You like to say, you love to “make the images talk”, can you elaborate on this and what your goals are?
“A picture is worth a thousand words“, for the human brain that is obvious, but not for a computer. Actually, the human can instantaneously interpret what is in a scene by identifying the objects, their functionality and states, the people, their actions, emotions, and even their intentions to a certain extent. On the other hand, for the computer an image equals hundreds thousands to millions of pixels. Each pixel is a number representing the captured intensity level of luminosity. Hence, an image is a sequence of numbers completely meaningless for the computer. My job as computer vision scientist is to make these numbers becoming meaningful for the computer by applying or creating algorithms that will use these numbers to realise some of the operations which are naturally done in our brains such as detection, recognition, labeling of objects and people, stereo vision, depth estimation etc. So in that sense I am making the images talk in order to reveal the information within, that will help me to achieve different objectives.
You have a great interest in education of youth, could you share more information on following the “Teach Your Own” methodology?
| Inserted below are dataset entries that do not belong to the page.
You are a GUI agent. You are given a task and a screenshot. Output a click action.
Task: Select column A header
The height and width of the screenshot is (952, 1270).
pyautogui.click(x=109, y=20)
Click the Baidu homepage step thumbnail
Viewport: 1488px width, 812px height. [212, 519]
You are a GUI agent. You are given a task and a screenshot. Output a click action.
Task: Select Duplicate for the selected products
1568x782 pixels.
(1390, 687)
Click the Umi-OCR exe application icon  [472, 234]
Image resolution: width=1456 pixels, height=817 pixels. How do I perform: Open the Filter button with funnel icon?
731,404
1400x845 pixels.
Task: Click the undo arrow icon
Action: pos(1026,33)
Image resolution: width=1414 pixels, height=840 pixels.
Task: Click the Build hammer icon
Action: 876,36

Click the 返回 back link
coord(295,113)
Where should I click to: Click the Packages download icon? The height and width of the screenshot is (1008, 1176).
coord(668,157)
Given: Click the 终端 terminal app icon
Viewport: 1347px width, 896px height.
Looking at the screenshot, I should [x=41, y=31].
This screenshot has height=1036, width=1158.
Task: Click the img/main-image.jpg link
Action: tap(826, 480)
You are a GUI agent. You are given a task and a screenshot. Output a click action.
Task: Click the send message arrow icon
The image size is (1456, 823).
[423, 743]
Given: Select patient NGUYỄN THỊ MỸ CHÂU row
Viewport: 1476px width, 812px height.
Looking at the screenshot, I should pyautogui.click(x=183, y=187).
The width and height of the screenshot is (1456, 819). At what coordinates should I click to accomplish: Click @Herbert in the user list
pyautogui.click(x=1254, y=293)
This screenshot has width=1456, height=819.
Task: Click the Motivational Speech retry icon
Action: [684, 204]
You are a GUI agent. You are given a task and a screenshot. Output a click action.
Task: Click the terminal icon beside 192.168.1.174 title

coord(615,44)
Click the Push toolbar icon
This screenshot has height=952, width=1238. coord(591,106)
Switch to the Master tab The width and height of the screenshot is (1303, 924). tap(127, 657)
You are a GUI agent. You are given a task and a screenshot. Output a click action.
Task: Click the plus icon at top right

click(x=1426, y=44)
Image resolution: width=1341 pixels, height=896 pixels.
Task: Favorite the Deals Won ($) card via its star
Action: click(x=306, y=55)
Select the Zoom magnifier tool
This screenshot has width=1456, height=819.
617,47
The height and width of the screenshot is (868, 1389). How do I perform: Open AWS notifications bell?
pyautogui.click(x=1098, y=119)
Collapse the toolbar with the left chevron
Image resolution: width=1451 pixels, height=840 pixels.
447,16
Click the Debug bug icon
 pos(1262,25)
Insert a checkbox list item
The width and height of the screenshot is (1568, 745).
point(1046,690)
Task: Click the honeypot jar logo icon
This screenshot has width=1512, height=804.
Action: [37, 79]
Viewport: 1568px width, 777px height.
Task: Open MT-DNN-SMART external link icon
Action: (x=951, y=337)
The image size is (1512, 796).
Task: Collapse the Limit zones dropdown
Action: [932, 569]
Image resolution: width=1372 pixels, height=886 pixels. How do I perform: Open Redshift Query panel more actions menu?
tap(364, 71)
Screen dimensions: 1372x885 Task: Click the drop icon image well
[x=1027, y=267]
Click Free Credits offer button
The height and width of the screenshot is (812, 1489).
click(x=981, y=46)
“Teach your Own” is the name of a book written by an American educator called John Holt. His main ideas are that children need to be provided with stimulating learning environment most importantly to teach them how to learn rather than what to learn. Indeed, learning driven by motivation and enjoyment is much more efficient in term of recall. Learning is also an ongoing process that should be continuous even when becoming adult. This is even more true in our time where skills need to be constantly updated to follow the fast paced course of technological advancements. The good news is that nowadays knowledge is everywhere and has never been as accessible as before. This is a trend that is meant to grow and offer people to learn at their own path all around the world various subjects especially with the emergence’s of MOOCs (Massive Open Online course). If John Holt’s ideas were disruptive in the 20th century, it seems that today a lot is in place to allow them to be implemented and offer an individualised, fun, and efficient experience of learning.
What are you most looking forward to about leading a session at the Self Driving Track Day next week?
I am extremely happy to talk about my field and share some of my experiences but learning is not a unilateral process it is rather a multilateral one. So I am looking forward to people’s feedback, I am also keen to hear about their experiences and motivations whatever their level of expertise. I think we are living in an exciting time where autonomous systems are really about to change society so I can only be pleased meeting other people sharing this enthusiasm.